*INSTRUCTIONS FOR THE TASK:* Say only how many lines in the entries below contain the word "badge".

*ENTRIES PROVIDED:*

────────────────────

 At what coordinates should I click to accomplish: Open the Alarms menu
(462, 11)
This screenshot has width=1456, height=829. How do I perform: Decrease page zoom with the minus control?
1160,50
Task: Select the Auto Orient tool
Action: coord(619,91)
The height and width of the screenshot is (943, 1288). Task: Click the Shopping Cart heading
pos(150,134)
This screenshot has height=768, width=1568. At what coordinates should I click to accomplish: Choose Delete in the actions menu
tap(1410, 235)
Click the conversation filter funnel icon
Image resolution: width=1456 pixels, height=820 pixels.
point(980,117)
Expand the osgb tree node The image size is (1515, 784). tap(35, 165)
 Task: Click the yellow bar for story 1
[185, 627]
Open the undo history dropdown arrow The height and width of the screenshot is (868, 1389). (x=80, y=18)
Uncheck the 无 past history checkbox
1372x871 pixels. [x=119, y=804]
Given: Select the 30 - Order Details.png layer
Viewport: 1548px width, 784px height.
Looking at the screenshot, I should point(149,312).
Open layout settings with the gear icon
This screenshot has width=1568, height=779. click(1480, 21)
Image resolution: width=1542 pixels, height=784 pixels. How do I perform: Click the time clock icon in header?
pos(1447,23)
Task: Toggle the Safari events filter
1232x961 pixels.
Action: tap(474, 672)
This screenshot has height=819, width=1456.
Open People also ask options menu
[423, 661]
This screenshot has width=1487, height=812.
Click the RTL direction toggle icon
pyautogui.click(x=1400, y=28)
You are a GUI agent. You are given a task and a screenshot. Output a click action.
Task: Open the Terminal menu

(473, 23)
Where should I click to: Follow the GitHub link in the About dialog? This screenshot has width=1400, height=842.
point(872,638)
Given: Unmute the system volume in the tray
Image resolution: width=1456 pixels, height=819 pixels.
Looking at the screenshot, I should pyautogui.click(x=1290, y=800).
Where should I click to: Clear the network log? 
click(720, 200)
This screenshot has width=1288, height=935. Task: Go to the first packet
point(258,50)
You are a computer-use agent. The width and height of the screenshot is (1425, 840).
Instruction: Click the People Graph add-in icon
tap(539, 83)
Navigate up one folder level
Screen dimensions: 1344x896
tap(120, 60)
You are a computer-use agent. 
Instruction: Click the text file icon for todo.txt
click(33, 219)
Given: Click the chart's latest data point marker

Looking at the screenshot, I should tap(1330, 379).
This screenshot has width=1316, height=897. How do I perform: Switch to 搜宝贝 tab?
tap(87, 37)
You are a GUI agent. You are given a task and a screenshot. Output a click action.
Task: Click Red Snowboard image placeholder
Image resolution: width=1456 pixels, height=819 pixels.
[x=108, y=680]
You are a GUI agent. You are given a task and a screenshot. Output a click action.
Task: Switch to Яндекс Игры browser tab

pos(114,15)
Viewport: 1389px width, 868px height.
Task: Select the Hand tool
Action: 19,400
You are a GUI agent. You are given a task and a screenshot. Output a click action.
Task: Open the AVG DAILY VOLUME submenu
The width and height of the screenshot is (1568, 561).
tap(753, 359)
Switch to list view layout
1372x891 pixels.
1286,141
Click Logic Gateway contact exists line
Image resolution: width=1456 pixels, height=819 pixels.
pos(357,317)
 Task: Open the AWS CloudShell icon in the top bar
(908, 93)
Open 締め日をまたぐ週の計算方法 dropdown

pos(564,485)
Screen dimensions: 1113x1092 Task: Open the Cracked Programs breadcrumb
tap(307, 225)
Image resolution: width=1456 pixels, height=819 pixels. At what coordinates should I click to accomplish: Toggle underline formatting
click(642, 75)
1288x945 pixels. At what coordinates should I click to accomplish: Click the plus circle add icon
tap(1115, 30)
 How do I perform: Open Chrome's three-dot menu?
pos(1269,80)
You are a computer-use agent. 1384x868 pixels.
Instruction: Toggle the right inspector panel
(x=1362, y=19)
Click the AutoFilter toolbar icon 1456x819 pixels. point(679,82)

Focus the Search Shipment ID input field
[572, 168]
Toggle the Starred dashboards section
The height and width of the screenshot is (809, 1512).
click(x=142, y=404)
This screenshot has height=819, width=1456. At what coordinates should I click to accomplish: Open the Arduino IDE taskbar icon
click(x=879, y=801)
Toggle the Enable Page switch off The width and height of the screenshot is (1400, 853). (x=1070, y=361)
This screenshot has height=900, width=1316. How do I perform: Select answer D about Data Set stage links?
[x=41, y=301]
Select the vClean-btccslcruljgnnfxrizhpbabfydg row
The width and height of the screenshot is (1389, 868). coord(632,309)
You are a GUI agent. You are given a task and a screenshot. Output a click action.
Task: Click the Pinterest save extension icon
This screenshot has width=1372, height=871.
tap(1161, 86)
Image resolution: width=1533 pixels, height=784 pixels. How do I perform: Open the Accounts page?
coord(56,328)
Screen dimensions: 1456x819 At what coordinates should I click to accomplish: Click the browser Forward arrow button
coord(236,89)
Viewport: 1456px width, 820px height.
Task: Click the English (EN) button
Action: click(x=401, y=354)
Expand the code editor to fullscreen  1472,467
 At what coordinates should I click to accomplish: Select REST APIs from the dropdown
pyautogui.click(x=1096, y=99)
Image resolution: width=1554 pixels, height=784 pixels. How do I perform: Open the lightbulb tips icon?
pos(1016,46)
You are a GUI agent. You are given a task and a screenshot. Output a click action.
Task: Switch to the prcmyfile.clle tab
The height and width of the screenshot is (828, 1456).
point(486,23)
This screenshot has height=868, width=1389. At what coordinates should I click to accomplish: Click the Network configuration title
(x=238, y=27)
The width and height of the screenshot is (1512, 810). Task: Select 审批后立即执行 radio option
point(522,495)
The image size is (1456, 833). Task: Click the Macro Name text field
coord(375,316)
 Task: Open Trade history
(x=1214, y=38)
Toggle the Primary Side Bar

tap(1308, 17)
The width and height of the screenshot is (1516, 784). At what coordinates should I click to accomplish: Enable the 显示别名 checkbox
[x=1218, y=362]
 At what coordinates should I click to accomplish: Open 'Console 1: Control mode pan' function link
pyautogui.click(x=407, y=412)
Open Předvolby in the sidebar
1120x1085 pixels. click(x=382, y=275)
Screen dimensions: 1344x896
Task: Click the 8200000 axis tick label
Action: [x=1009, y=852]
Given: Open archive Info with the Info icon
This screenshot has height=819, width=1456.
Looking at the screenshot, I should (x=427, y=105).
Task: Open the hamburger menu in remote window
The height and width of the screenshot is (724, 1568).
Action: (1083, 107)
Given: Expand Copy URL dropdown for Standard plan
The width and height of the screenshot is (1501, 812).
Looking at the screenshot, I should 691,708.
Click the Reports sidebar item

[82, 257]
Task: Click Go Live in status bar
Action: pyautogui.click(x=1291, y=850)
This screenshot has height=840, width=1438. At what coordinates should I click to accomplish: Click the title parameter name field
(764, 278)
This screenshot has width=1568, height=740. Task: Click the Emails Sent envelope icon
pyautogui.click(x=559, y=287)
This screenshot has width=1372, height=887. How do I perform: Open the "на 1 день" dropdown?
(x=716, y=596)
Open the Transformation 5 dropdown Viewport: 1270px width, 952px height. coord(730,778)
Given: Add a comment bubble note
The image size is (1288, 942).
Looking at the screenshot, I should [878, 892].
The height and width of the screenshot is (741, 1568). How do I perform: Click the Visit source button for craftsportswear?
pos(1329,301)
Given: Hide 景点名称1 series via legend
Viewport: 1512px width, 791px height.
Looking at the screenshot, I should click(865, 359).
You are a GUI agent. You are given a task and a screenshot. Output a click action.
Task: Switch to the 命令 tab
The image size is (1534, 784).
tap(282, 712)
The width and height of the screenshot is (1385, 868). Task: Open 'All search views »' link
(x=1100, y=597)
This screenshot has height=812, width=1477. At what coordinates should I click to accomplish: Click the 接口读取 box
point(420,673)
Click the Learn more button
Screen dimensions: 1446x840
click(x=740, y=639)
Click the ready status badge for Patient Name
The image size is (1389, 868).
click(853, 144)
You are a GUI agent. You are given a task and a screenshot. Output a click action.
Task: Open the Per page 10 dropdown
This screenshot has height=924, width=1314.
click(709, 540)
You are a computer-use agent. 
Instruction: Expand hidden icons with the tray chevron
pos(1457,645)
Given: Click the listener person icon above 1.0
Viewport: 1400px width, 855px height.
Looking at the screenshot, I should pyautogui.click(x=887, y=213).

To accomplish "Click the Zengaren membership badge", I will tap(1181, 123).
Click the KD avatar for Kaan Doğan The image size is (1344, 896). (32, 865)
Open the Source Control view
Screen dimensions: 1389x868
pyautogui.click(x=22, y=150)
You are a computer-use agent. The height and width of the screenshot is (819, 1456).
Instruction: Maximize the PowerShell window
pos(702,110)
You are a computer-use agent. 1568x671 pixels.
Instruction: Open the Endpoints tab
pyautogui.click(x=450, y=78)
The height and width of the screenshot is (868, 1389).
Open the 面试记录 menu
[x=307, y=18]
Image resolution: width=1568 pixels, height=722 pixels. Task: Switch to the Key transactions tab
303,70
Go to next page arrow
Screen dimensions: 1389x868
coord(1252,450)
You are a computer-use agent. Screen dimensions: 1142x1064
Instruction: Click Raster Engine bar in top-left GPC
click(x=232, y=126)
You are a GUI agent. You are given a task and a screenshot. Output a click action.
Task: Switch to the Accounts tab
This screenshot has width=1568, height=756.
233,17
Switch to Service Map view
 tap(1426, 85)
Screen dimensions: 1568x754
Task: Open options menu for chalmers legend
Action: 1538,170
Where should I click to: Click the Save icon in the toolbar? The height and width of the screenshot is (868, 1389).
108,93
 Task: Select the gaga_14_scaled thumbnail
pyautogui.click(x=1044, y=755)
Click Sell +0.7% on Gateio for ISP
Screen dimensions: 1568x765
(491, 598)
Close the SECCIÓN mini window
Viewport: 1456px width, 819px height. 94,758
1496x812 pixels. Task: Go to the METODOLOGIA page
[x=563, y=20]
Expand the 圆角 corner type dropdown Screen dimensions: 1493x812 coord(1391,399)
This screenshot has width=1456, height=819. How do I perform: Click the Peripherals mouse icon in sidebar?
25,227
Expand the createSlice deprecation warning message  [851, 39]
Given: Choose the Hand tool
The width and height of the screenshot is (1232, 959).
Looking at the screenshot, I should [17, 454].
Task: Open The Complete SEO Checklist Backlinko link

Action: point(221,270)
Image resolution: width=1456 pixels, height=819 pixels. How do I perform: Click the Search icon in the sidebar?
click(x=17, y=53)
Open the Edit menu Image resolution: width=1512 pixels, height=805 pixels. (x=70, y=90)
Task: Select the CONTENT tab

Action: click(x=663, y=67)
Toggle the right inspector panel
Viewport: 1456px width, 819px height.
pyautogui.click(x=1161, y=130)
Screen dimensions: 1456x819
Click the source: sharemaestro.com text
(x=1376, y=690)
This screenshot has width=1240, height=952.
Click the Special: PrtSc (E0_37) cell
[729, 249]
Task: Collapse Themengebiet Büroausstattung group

────────────────────

*EXERCISE ANSWER:* 2